I found my solace in the upperclassmen that took me in. One of the upperclassmen was a black woman. She was loud, she was fun, she spoke her mind, and above all, she was unapologetic. I was fascinated with her. How much space she allowed herself to take up while feeling at ease with it was something that I had never seen before in my entire life. I was always the quiet girl, the girl who would have all the right answers but would be terrified to raise her hand to actually say them. I was the girl who had so much to say, but didn’t think she was valued enough to ever say them. And here she was, being as loud as she can be, and not giving a single care in the world about what someone was going to think or say about her. She was bold, she was fierce, and I wanted so much to be able to do the same.

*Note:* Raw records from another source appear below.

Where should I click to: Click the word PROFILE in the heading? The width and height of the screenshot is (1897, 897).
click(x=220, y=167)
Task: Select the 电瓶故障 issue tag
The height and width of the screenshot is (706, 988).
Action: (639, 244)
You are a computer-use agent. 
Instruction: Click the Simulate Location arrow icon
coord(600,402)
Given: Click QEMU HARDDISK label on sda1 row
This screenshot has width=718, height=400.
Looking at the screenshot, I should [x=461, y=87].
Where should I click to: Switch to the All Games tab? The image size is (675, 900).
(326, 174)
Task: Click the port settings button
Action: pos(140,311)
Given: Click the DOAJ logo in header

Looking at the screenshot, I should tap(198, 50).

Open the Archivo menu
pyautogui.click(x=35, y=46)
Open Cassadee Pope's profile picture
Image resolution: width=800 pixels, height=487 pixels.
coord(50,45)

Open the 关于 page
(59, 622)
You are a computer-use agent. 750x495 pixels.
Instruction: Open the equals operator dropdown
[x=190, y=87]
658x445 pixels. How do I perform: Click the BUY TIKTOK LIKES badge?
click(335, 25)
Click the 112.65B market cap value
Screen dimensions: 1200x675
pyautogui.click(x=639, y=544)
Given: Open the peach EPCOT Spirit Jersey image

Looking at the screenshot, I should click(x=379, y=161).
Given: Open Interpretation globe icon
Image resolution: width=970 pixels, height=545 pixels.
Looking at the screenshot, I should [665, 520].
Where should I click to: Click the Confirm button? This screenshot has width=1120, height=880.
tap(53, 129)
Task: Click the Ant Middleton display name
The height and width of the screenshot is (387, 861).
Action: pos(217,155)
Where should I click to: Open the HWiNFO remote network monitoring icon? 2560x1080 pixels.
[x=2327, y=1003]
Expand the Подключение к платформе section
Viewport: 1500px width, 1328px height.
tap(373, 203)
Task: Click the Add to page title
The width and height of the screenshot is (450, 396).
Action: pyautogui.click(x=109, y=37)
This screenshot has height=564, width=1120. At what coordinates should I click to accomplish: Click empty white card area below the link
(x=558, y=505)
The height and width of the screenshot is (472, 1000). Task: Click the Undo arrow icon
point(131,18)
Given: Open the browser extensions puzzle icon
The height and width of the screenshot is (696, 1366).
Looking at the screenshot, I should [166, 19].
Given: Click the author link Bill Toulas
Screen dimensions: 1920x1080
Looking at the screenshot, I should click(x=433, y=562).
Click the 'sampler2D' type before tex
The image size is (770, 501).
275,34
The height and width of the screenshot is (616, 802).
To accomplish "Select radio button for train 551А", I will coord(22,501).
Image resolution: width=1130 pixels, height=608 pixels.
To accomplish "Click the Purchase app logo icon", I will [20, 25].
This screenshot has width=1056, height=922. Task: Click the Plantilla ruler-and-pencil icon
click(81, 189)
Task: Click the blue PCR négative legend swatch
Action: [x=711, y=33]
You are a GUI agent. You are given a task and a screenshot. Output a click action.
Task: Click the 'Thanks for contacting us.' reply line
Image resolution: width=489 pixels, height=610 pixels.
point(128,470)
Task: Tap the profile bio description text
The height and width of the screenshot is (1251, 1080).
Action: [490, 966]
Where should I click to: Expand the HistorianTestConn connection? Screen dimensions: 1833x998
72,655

Throughout high school, I remained the quiet girl, the girl who didn’t fit. The girl who was too white to be black and too black to be white. I was everything; in-between, and nothing all at the same time. I wanted so badly to be able to speak up and say what I want to, but was always quieted with the stereotypical, “You’re just angry.” and “You need to quit being so emotional.” Something I noticed all the time was the way the other girls in my class would have something to say to me, yet they never wanted to actually be an adult and talk things out. I was young, yet I felt so old. I was on a completely different level. While these students were worried about whether they were going to get the latest iPhone, I was wondering if I could make it to graduation, if I was going to live to see that day. My life was spent watching after my siblings while my mom went to the laundromat or to go grocery shopping. It wasn’t an easy life, nor was it unique.
Coming to college, I feel that knowing that I was in a completely different state where no one at all knew me gave me the strength to come into my own. I found myself empowered by placing myself in groups that I knew would give me as much as I put into them. And going into freshman year in the wake of the Ferguson protests, I knew that as a black female student, my life would not be the same, nor could I sit around and wait for something to happen to me.
Throwing myself into writing, reading, and putting it out has been one of the most powerful things for me. It feels nice, to have created my own platform to say what I need to say, what I want to say, without being interrupted or stopped or belittled. This is my place where I can speak for myself, where I can highlight the people who I see doing the work and what type of work needs to be done. This is the place for me to let loose and let out everything apologetically.
So sure, maybe I may sound angry. But at least I have my own space and every right in the world to be.